(Beginning of MATERIAL FOR THIS TASK)
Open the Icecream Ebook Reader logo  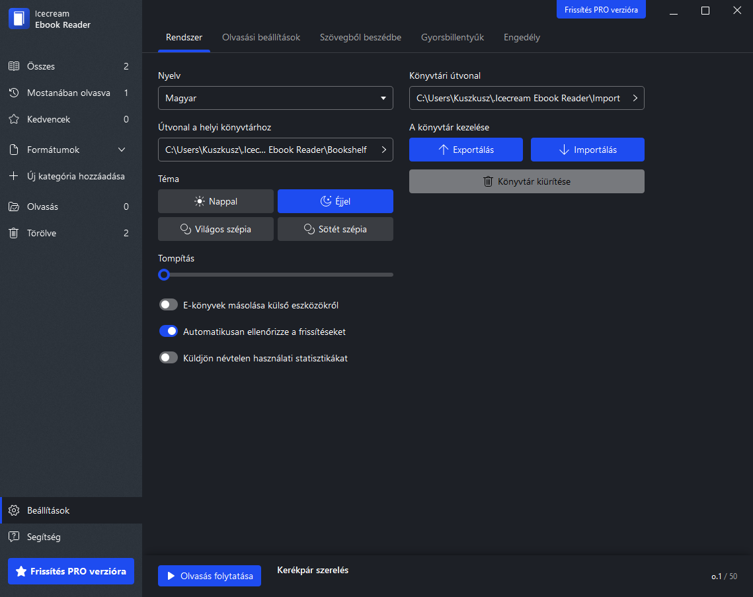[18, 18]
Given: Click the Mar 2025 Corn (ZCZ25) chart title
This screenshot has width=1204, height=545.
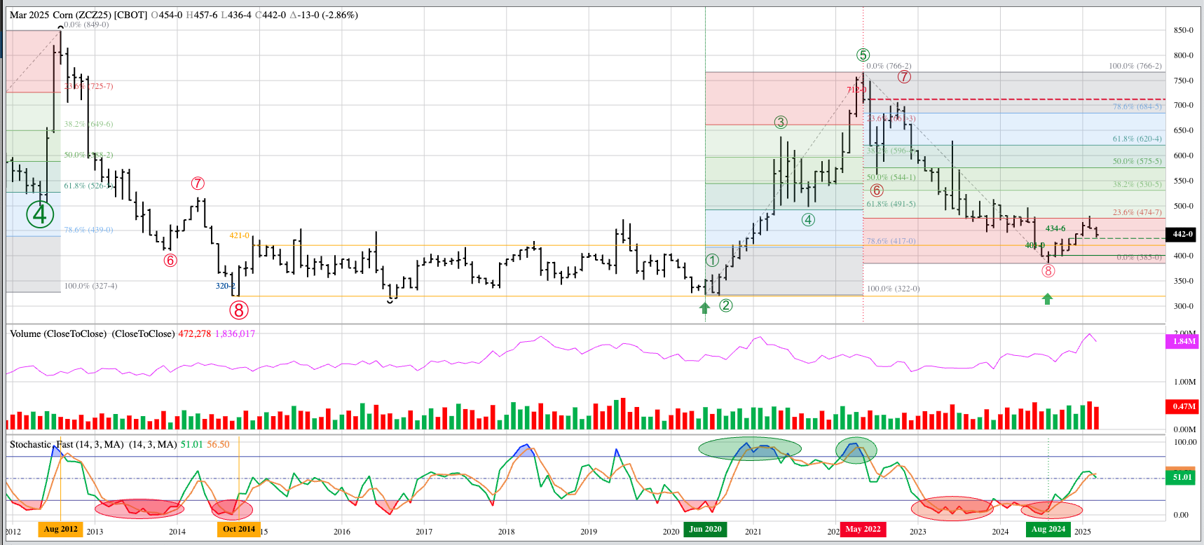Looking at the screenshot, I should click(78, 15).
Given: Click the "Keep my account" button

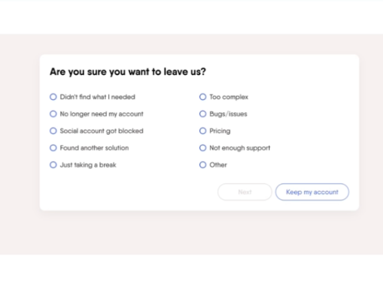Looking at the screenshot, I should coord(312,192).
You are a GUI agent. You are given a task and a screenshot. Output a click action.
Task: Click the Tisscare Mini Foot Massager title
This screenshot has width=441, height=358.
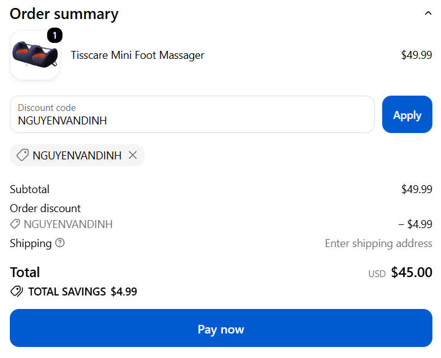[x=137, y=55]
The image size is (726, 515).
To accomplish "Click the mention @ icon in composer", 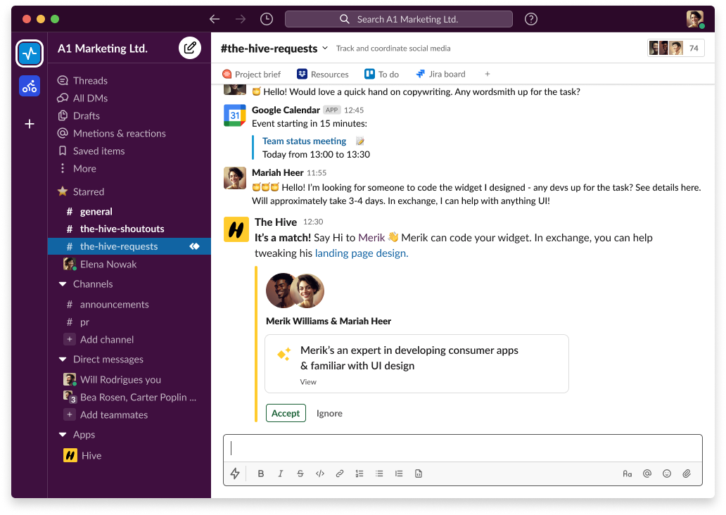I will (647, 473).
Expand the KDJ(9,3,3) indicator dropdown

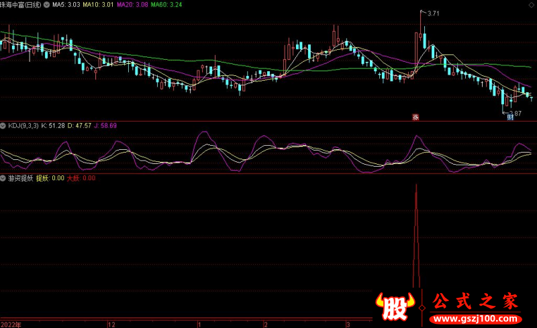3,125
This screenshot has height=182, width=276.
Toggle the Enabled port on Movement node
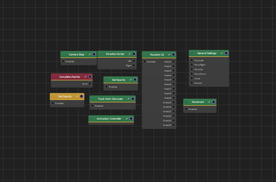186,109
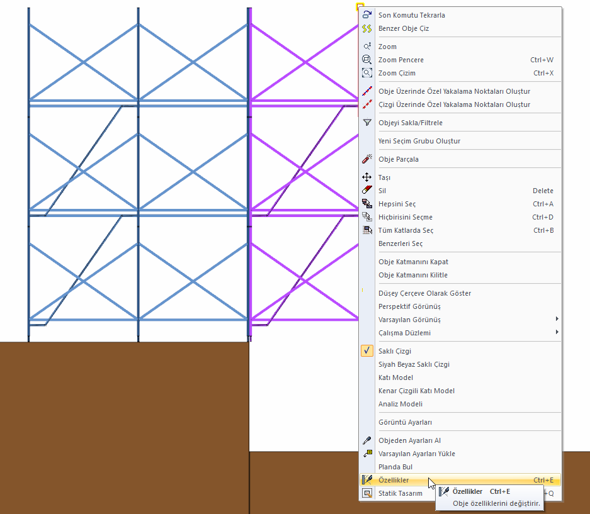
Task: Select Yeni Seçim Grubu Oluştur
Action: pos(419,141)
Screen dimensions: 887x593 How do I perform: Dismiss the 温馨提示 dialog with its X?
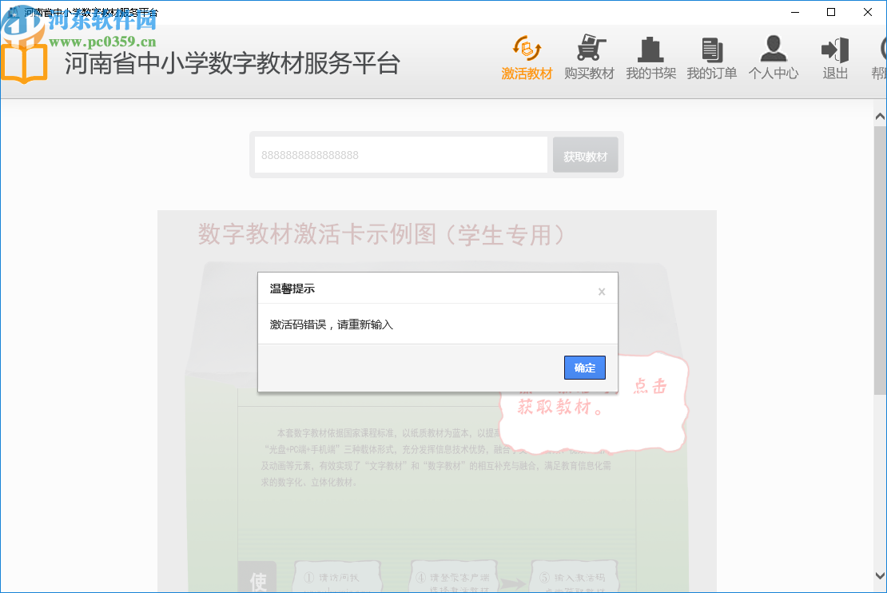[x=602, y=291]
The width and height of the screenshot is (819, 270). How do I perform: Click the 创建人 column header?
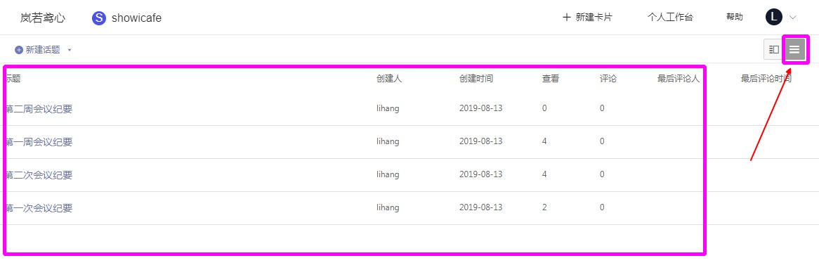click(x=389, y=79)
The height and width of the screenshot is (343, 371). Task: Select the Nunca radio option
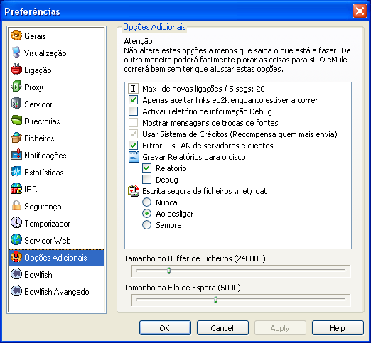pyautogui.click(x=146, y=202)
(End of MATERIAL FOR THIS TASK)
DIRECTIONS:
Nothing but the lines from the one containing "The height and" through the final line of the records, both included and copied exactly, should appear in the answer; pictures stay out.

SOLVED PROBLEM:
The height and width of the screenshot is (343, 371). Task: Select the Nunca radio option
pyautogui.click(x=146, y=202)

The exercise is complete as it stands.